**Supplied material**
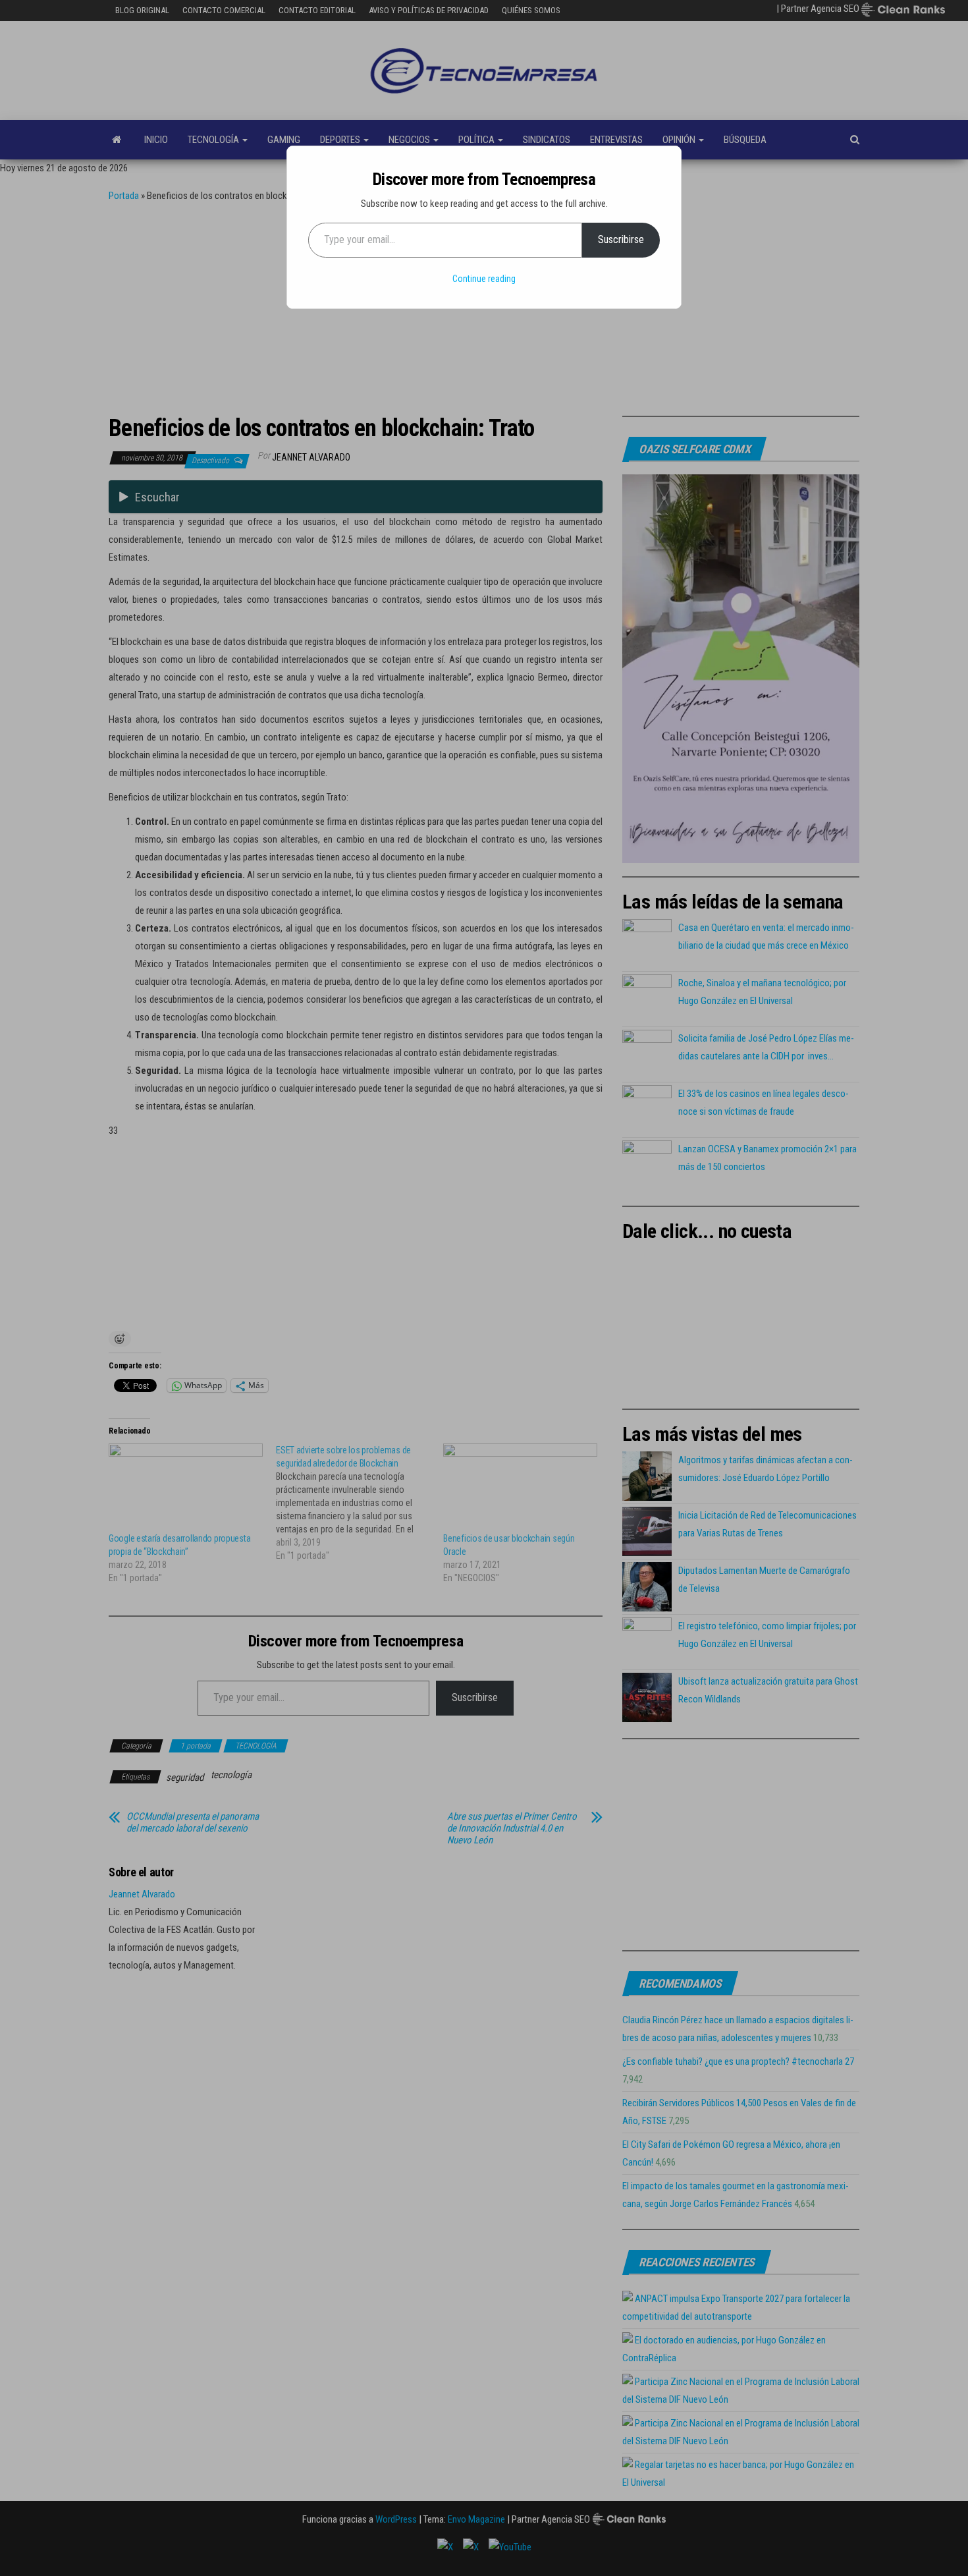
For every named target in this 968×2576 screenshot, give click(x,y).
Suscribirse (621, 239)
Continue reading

==

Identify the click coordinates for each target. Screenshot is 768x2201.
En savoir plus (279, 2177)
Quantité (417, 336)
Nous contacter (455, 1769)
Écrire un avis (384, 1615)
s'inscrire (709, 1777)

---

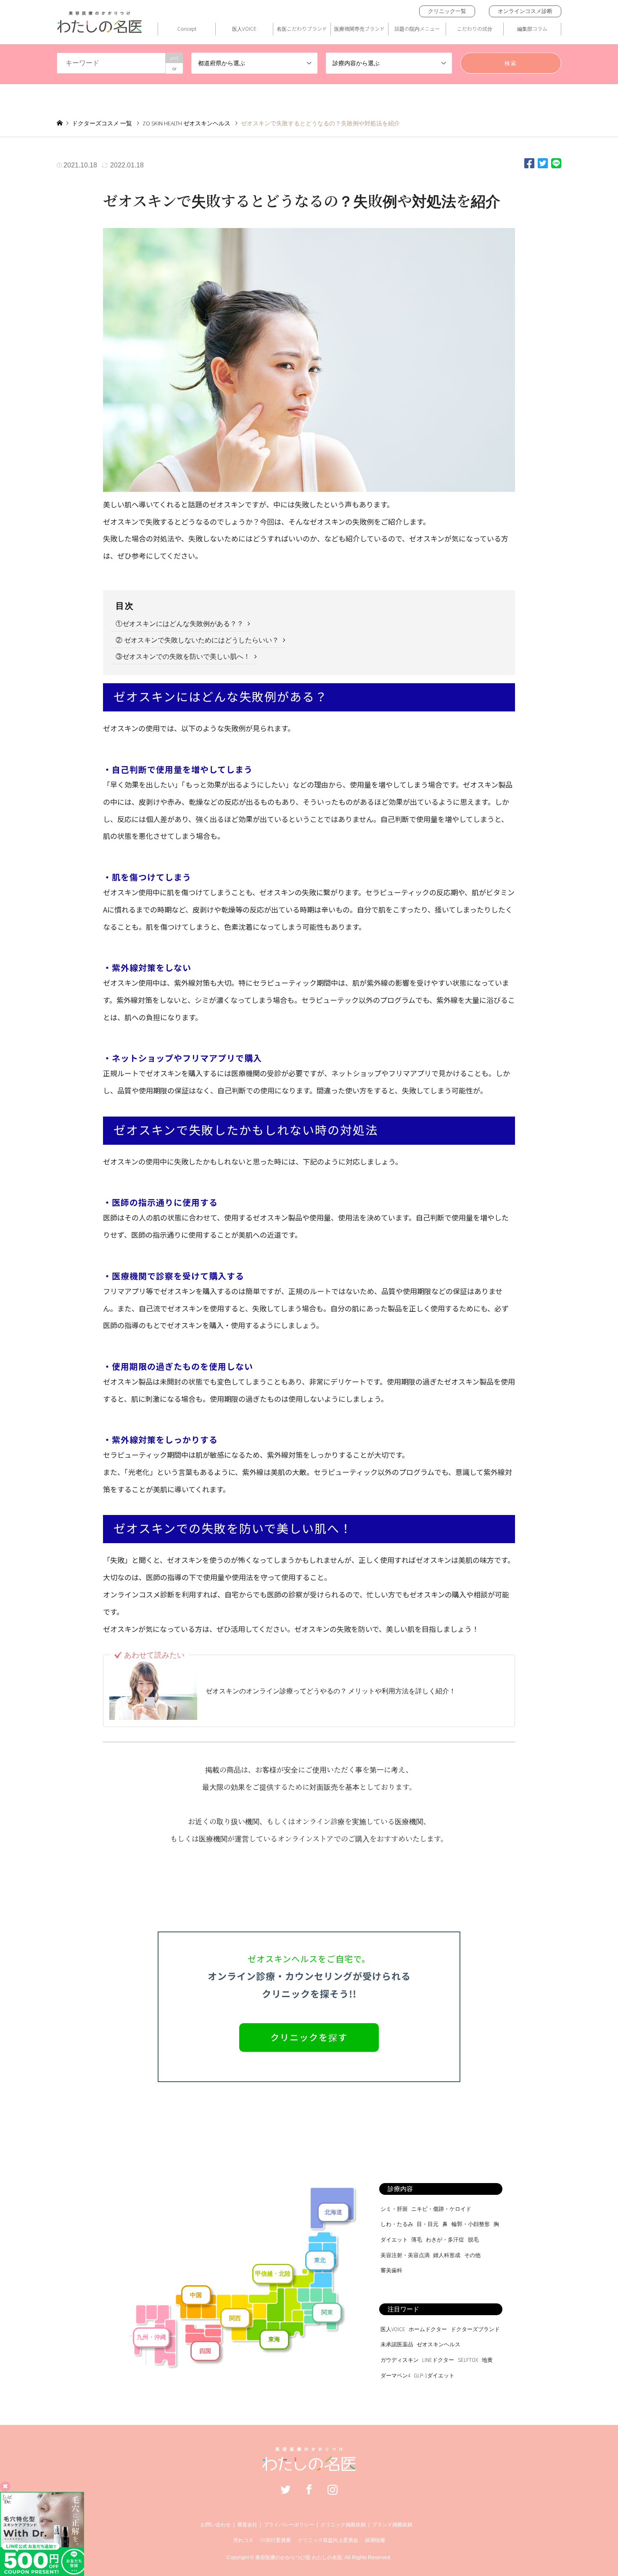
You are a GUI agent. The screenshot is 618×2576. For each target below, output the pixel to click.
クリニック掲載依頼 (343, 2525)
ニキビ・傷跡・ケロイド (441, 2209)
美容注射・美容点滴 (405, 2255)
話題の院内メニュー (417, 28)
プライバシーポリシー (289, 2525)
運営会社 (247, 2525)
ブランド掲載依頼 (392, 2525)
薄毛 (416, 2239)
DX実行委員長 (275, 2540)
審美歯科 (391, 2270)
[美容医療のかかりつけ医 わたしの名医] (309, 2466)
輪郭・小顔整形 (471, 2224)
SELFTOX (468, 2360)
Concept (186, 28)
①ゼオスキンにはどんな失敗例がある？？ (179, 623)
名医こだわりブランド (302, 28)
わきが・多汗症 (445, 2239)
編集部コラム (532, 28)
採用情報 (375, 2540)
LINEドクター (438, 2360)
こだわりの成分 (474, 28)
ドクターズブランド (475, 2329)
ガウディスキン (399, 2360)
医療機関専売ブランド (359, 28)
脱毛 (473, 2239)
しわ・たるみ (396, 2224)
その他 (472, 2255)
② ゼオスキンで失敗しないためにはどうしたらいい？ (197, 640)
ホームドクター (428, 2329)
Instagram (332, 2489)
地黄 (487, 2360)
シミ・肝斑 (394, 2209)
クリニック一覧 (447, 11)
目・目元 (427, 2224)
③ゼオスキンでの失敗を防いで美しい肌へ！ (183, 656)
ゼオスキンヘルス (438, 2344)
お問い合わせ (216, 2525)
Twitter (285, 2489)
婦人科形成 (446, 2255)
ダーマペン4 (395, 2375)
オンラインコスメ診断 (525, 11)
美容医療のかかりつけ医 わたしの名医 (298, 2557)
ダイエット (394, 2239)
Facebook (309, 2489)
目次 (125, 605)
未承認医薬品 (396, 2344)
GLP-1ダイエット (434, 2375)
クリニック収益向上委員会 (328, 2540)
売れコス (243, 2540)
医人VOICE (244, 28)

**Work request**
Using the entries above, return exactly the lines from the line with "For every named" to the line with "Continue reading", counting both of those lines.

**Response below**
For every named target in this 968×2576 screenshot, give click(x,y).
Suscribirse (621, 239)
Continue reading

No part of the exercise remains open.